Oh, I wasn't trying to argue with you Tegerian, and I'm sorry that it made it seem that way  I hate that on message boards sometimes things don't come across in the way that I mean I just know that sometimes people don't think about the ingredients in the already mixed cleaning products. I know that our dish detergeant is a store brand, and it says it is "germ killing", but when you check the ingredients it has chlorine listed. I made the mistake when cleaning some picture frames and had a noxious washcloth, which is what caused me to even look at the ingerdients.


----------



## Lawbag (May 10, 2005)

We used to use pine sol mixed with water.


----------



## Tegerian (Mar 27, 2009)

r93000 said:


> Oh, I wasn't trying to argue with you Tegerian, and I'm sorry that it made it seem that way  I hate that on message boards sometimes things don't come across in the way that I mean


No worries.


----------



## MrsFarmerWilly (Dec 25, 2005)

Lawbag said:


> We used to use pine sol mixed with water.

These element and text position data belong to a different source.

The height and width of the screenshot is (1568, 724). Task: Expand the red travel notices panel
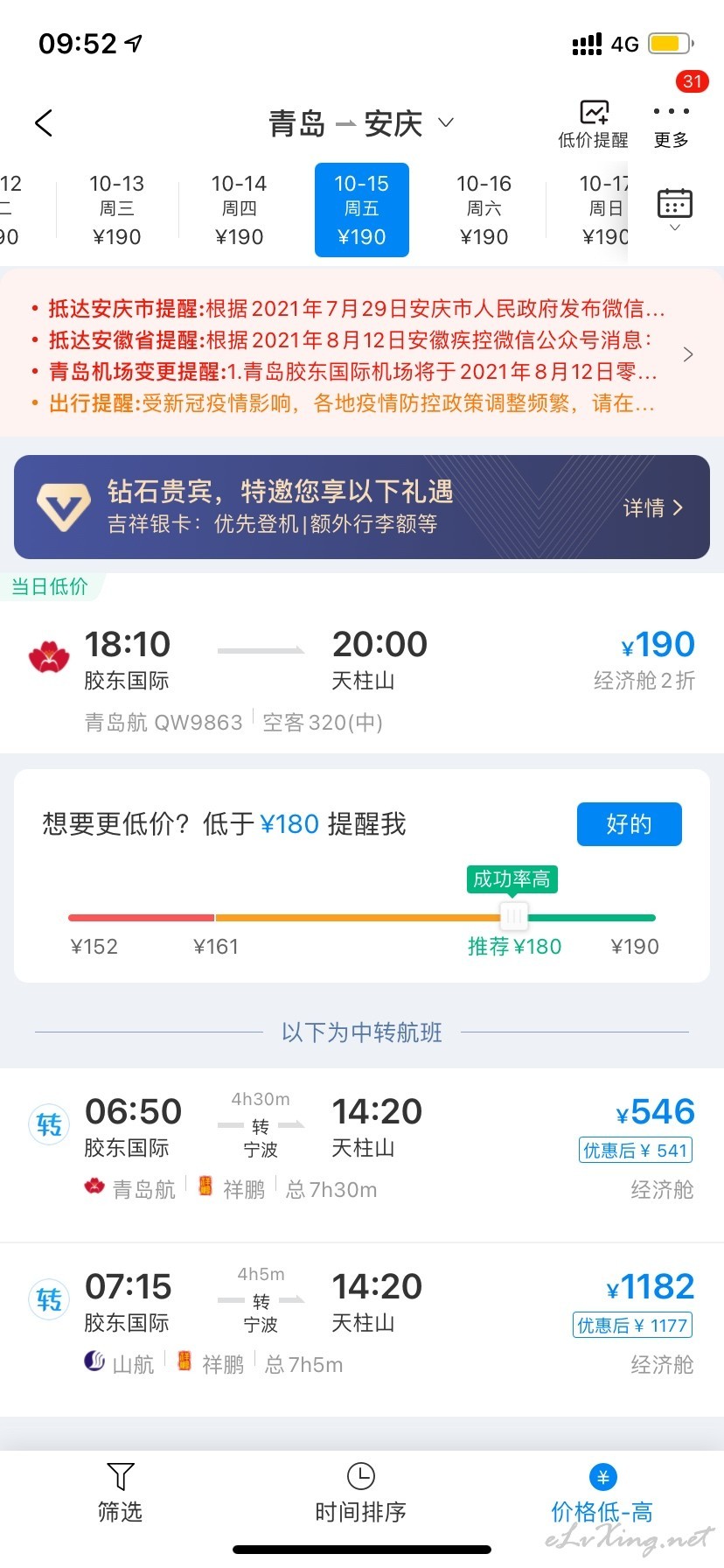362,354
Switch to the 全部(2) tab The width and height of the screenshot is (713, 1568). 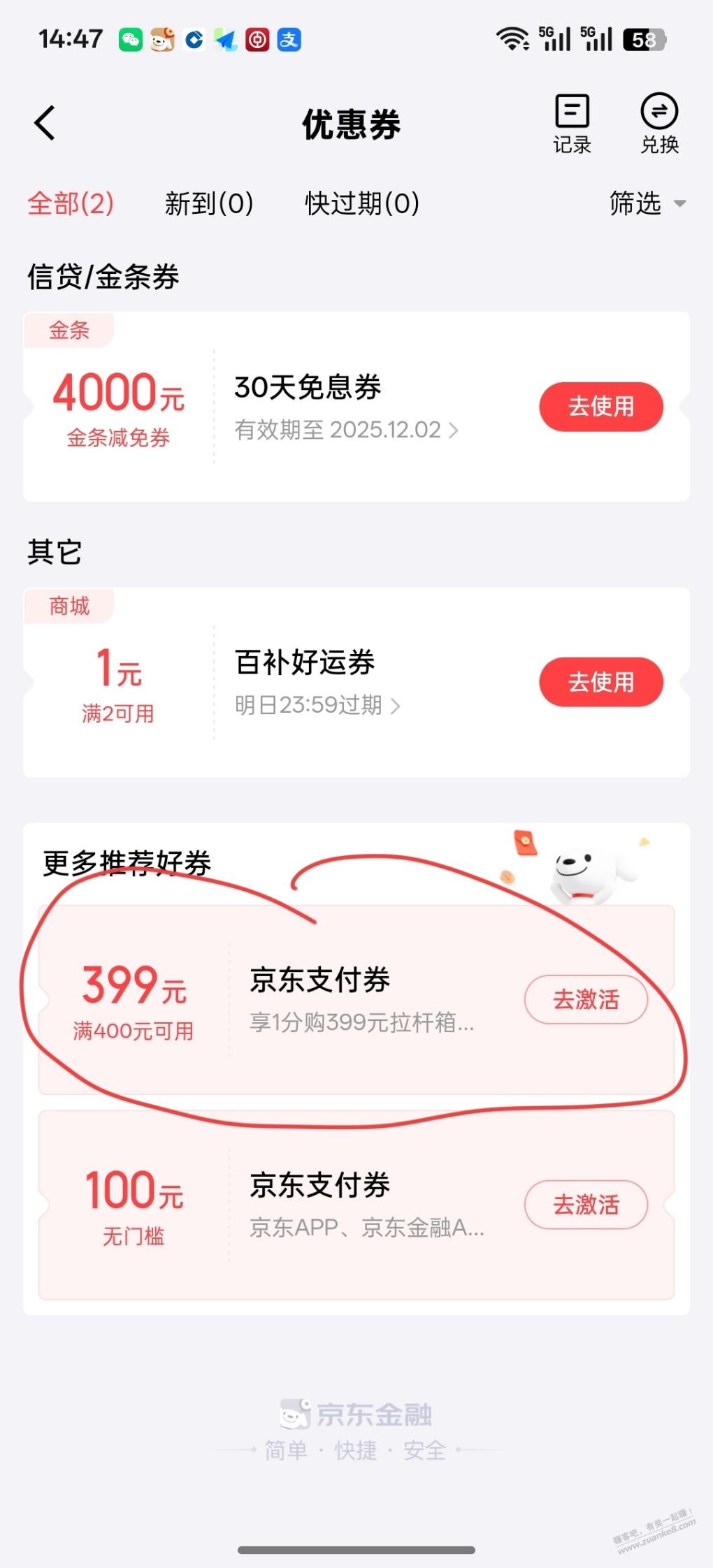tap(71, 204)
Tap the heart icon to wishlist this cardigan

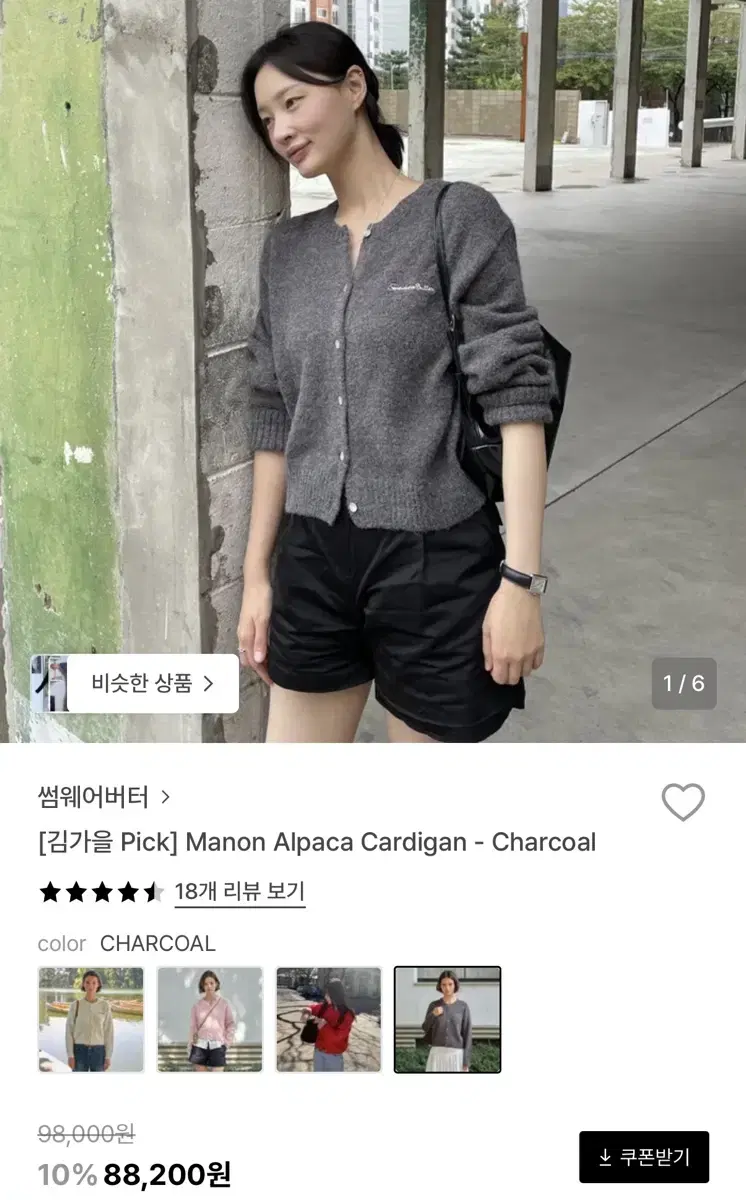click(684, 800)
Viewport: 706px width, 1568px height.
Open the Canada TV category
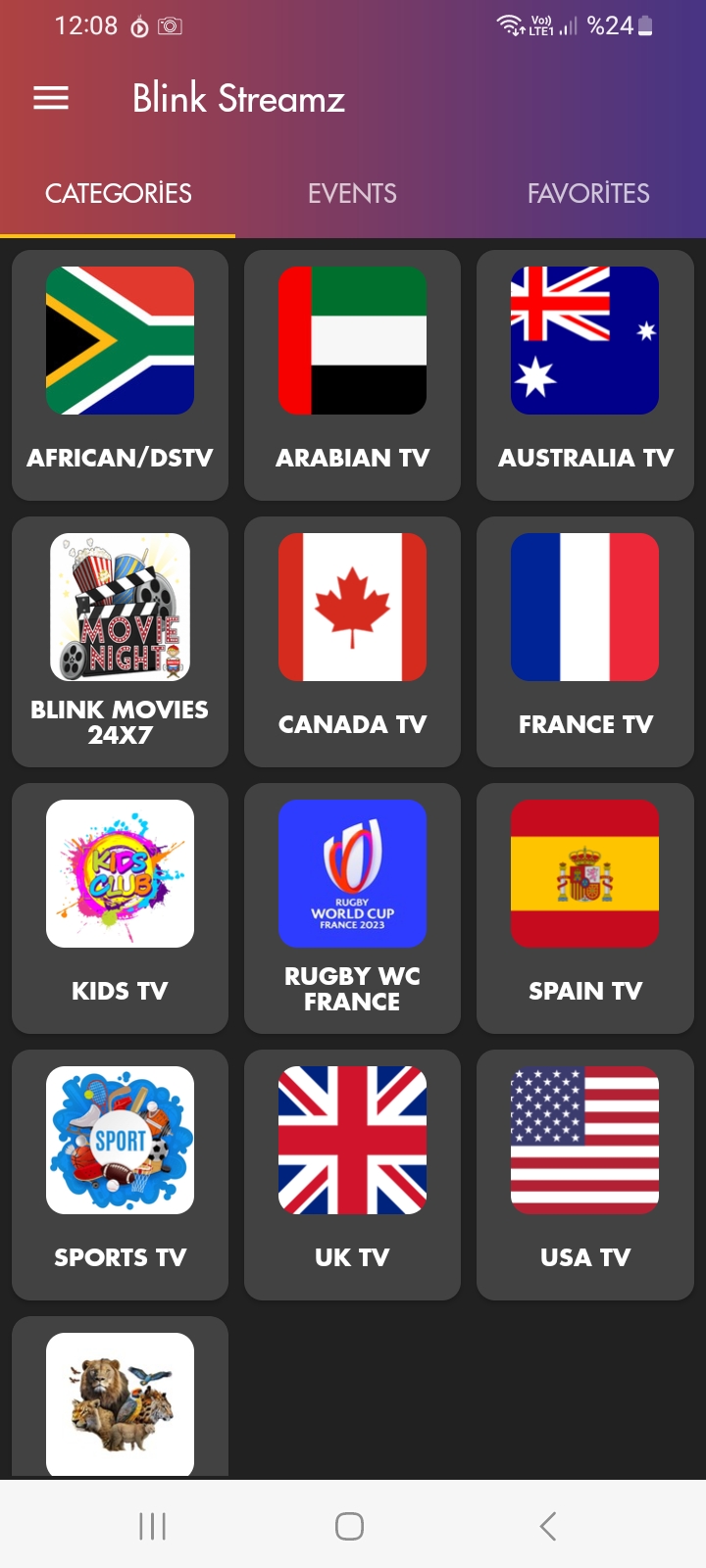click(x=352, y=642)
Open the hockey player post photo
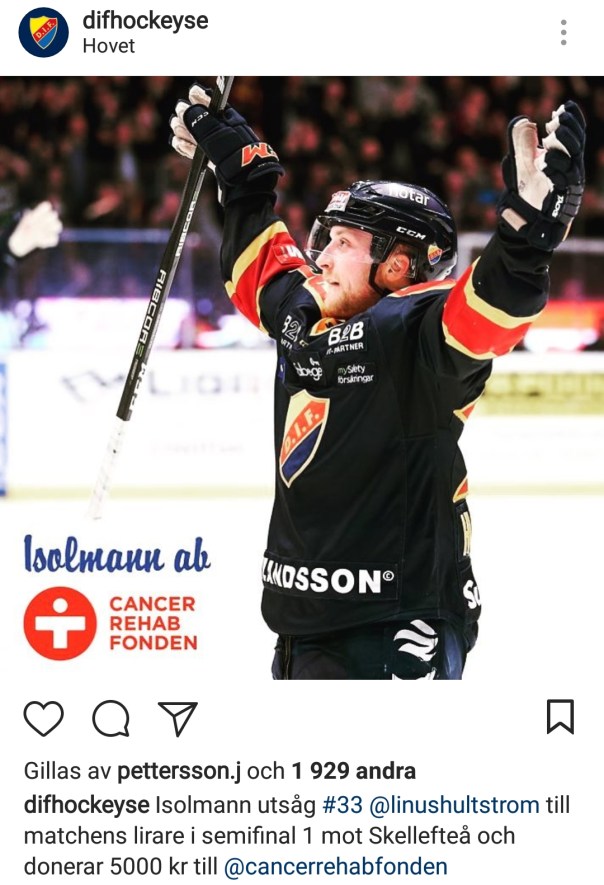Screen dimensions: 604x885 click(x=302, y=378)
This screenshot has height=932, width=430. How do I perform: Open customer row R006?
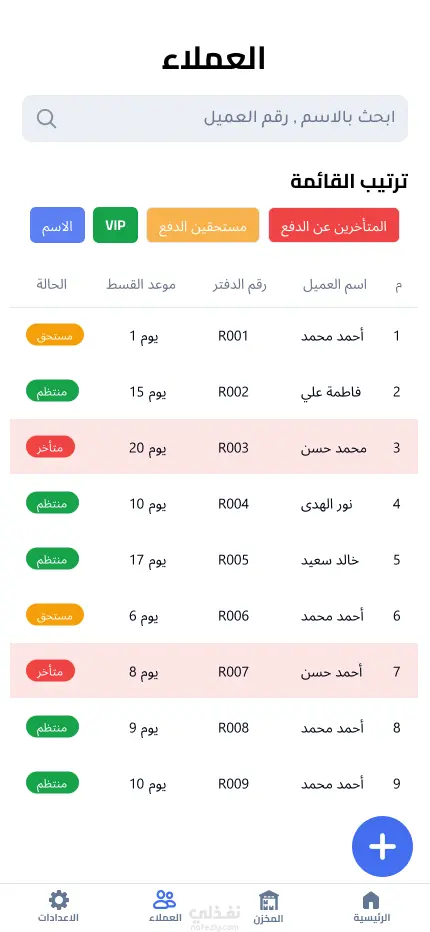click(215, 615)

I LOVE the smell of pine sol, what was the ratio of pine sol to water did you use, my carpets are waiting! Thanks,
MFW


----------



## MrsFarmerWilly (Dec 25, 2005)

Tegerian said:


> I've heard this mixture works pretty well.
> 
> 1 pint rubbing alcohol
> 1 tablespoon ammonia
> ...



I'm going to try pine sol in one room and this mixture in another, i can't wait to see which one works out the best...lord I need to get out more! LOL!:bow:


----------



## cow whisperer (May 3, 2007)

I've been known to use liquid laundry soap, oxy clean, & water. Worked wonders.


----------



## firegirl969 (Nov 3, 2008)

Greased Lightning and water. Gets the stains up great. You can pretreat tough stains with same mixture spray on and give 10-15 minutes.


----------



## Tilly (Oct 16, 2007)

Ummm, I use 1 oz of bleach in one gallon of hot water in my Hoover Steam cleaner, and have been very happy with the results. No detergent or soap build up. I did try my homemade laundry detergent but it left a 'film' on the carpet that felt funky.

Tilly


----------



## Wolf mom (Mar 8, 2005)

I use Simple Green, Vinegar & water. Probably in a gallon of water, I'd use about 1/4 cup Simple Green, & the same of vinegar. 
I'm more of a dollop type person, & never measure anything. Try it as a spot cleaner & re-adjust amounts.


----------